Die Saure-Gurken-Zeit überwinden

Pflanzen können CO2 und Feinstaub aus der Luft herausfiltern, sie können auch dazu beitragen, dass die Städte sich weniger erhitzen. Die Fassade habe Vorteile gegenüber grünen Dächern: „Sie ist dort, wo der Verkehr und die Bevölkerung sind.“ Eine grüne Fassade könne filtern, isolieren und sei ein Gestaltungselement.

Doch so sehr ihr auch die Klimadiskussion hilft, „die meisten Start-ups machen mal eine Saure-Gurken-Zeit durch“, meint sie, „bis es sich rechnet dauert es wesentlich länger als man zunächst erwartet.“

Alina Schick von Visioverdis – die Gründertipps

An welchem Ort kommen Ihnen die besten Ideen?

Die besten Ideen kommen entweder meist im Gespräch mit anderen Menschen, vor allem wenn ich erkläre, was wir machen. Also beim aktiven Gesprächsaustausch über das Thema, oder ebenso bei Spaziergängen, wenn ich Ruhe zum Nachdenken habe.

### BEREITGESTELLTES MATERIAL
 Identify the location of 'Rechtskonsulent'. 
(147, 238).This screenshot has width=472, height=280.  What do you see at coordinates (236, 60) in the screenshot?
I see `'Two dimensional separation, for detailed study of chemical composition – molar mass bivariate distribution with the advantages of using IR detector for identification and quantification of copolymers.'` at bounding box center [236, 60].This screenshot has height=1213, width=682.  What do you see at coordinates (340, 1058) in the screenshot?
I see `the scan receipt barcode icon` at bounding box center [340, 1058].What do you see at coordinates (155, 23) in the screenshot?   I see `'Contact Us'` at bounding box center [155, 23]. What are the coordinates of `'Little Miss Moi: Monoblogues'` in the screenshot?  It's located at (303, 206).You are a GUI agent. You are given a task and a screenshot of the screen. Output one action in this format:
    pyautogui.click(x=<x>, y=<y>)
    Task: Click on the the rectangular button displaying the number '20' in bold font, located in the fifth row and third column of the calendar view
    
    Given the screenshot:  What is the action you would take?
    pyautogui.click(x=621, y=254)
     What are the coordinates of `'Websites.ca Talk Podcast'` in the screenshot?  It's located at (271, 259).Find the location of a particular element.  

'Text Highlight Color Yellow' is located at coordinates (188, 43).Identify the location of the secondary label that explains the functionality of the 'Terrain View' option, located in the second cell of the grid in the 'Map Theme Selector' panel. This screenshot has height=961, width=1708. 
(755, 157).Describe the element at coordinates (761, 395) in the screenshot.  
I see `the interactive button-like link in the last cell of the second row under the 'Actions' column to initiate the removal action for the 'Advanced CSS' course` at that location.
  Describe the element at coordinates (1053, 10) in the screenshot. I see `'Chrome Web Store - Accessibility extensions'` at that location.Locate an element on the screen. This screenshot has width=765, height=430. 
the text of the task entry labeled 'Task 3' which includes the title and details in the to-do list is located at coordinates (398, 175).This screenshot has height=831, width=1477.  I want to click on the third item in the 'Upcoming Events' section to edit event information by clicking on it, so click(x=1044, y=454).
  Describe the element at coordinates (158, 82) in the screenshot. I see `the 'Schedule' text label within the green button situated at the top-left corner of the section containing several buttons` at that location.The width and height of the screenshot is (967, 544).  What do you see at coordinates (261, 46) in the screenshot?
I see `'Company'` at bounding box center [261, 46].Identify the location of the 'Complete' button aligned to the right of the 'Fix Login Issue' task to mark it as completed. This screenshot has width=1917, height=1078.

### WORUM ES GEHT
• a. Beantworte anhand des Textauszugs über grüne Fassaden die folgenden Fragen:
(i) Welchen Vorteil hat die Fassade gegenüber grünen Dächern?
(ii) Welche Phase machen die meisten Start-ups durch?
(iii) Bei welchen zwei Gelegenheiten kommen Alina Schick die besten Ideen?
• b. Gib bitte aus dem Textauszug über grüne Fassaden den Abschnitt von "Die Saure-Gurken-Zeit überwinden" bis einschließlich "die besten Ideen?" wortgetreu wieder.
• c. Führe den Textauszug über grüne Fassaden ab seinem letzten Satz weiter.

### ERGEBNISSE JE AUFGABE
• a.
(i) Sie ist dort, wo der Verkehr und die Bevölkerung sind.
(ii) Eine Saure-Gurken-Zeit.
(iii) Im Gespräch mit anderen Menschen, vor allem wenn sie erklärt, was sie machen, oder bei Spaziergängen, wenn sie Ruhe zum Nachdenken hat.

• b.
Die Saure-Gurken-Zeit überwinden

Pflanzen können CO2 und Feinstaub aus der Luft herausfiltern, sie können auch dazu beitragen, dass die Städte sich weniger erhitzen. Die Fassade habe Vorteile gegenüber grünen Dächern: „Sie ist dort, wo der Verkehr und die Bevölkerung sind.“ Eine grüne Fassade könne filtern, isolieren und sei ein Gestaltungselement.

Doch so sehr ihr auch die Klimadiskussion hilft, „die meisten Start-ups machen mal eine Saure-Gurken-Zeit durch“, meint sie, „bis es sich rechnet dauert es wesentlich länger als man zunächst erwartet.“

Alina Schick von Visioverdis – die Gründertipps

An welchem Ort kommen Ihnen die besten Ideen?

• c.
Wie wappnet man sich gegen den Schock, wenn die tolle Idee mit der bitteren Realität konfrontiert wird?

Wappnen ist vermutlich nicht möglich. Vielmehr sind es Erfahrungswerte, die mit der Zeit kommen, was funktioniert und was nicht.

Aus welchem Scheitern haben Sie das meiste gelernt?

Scheitern innerhalb des Unternehmens? Vermutlich bei der Auswahl der Mitarbeiter und bei der Mitarbeiterführung. Wir waren zu schnell zu viele Mitarbeiter und die Personalkosten sind halt doch schnell ein großer Posten. Inzwischen ist Visioverdis wieder gesundgeschrumpft und wir arbeiten mehr mit externen Partnern.

Und was war das größte Erfolgserlebnis?

Trotz ab und zu widriger Umstände, doch immer einen Weg zu finden um weiter zu machen, um dann zu merken, dass es auch tatsächlich weiter geht und dass sich das Vorhaben weiterentwickelt. Dabei merkt man, wie man sich persönlich analog auch weiter entwickelt.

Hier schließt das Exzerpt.